# TEXT PROVIDED start

We take a look at the variable bckgrd_int_height and its dimensions:

dataset['/gt1r/bckgrd_atlas/bckgrd_int_height'].attributes
{'contentType': 'modelResult',
 'coordinates': 'delta_time',
 'description': 'The height of the altimetric range window.  This is the height over which the 50-shot sum is generated.  Parameter is ingested at 50-Hz, and values are repeated to form a 200-Hz array.',
 'long_name': 'Altimetric range window width',
 'source': 'ATL03 ATBD Section 7.3',
 'units': 'meters',
 'path': '/gt1r/bckgrd_atlas',
 'Maps': ('/gt1r/bckgrd_atlas/delta_time',)}
dataset['/gt1r/bckgrd_atlas/bckgrd_int_height'].dimensions # dimensions of the variable
['/gt1r/bckgrd_atlas/delta_time']
dataset['/gt1r/bckgrd_atlas'].dimensions # Dimension of the Group
{'delta_time': 89490}

Note

The dimension delta_time is defined at the Group level, with a name relative to the (nested) Group:/gt1r/bckgrd_atlas. But when inspecting a variable array that list delta_time as its dimension, it lists delta_time with its Fully Qualifying Name (FQN)

# TEXT PROVIDED end

(TASKS TO PERFORM):
#1 Do these statements agree with the excerpt on bckgrd_int_height? Answer yes or no for each and quote the deciding words. (a) The variable bckgrd_int_height is given in meters. (b) The parameter is ingested at 200-Hz. (c) The group /gt1r/bckgrd_atlas has a delta_time dimension of size 89490.
#2 From the excerpt on bckgrd_int_height, extract the passage starting at "The dimension delta_time" and ending at "Qualifying Name (FQN)".

# DATASET EXTRACT start

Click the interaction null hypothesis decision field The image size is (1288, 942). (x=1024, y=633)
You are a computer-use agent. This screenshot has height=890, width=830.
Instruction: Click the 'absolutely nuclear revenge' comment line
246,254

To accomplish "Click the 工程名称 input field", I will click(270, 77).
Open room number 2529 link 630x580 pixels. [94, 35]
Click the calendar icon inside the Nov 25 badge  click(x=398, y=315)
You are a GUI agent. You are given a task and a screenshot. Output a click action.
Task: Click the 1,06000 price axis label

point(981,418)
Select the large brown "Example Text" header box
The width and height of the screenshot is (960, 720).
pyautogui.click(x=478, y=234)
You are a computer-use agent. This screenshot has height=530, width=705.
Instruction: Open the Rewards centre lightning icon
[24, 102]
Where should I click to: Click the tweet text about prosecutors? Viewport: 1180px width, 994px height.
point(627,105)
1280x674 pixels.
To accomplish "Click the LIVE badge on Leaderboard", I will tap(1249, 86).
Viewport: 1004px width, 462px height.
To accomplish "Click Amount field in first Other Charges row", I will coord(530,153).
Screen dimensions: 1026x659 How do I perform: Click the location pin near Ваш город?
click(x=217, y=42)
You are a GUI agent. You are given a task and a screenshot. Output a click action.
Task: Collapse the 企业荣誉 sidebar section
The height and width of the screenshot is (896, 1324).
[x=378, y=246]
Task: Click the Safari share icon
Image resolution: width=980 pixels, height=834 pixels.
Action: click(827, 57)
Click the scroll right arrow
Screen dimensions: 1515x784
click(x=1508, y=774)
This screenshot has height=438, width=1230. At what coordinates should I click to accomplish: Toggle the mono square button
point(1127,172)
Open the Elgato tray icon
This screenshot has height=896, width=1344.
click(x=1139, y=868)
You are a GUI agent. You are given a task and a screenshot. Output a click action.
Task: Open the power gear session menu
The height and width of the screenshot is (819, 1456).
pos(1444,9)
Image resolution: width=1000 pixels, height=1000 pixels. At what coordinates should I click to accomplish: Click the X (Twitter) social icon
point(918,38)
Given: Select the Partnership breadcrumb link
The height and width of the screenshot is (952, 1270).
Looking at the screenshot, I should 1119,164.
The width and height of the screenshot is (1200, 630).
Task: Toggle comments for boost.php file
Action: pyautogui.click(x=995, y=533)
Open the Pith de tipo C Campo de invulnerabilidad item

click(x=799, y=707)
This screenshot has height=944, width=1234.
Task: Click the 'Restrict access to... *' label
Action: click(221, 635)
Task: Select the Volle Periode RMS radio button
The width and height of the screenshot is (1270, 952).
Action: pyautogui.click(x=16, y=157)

# DATASET EXTRACT end

(SOLUTIONS):
#1
(a) Yes: "'units': 'meters'"
(b) No: "Parameter is ingested at 50-Hz, and values are repeated to form a 200-Hz array."
(c) Yes: "{'delta_time': 89490}"

#2
The dimension delta_time is defined at the Group level, with a name relative to the (nested) Group:/gt1r/bckgrd_atlas. But when inspecting a variable array that list delta_time as its dimension, it lists delta_time with its Fully Qualifying Name (FQN)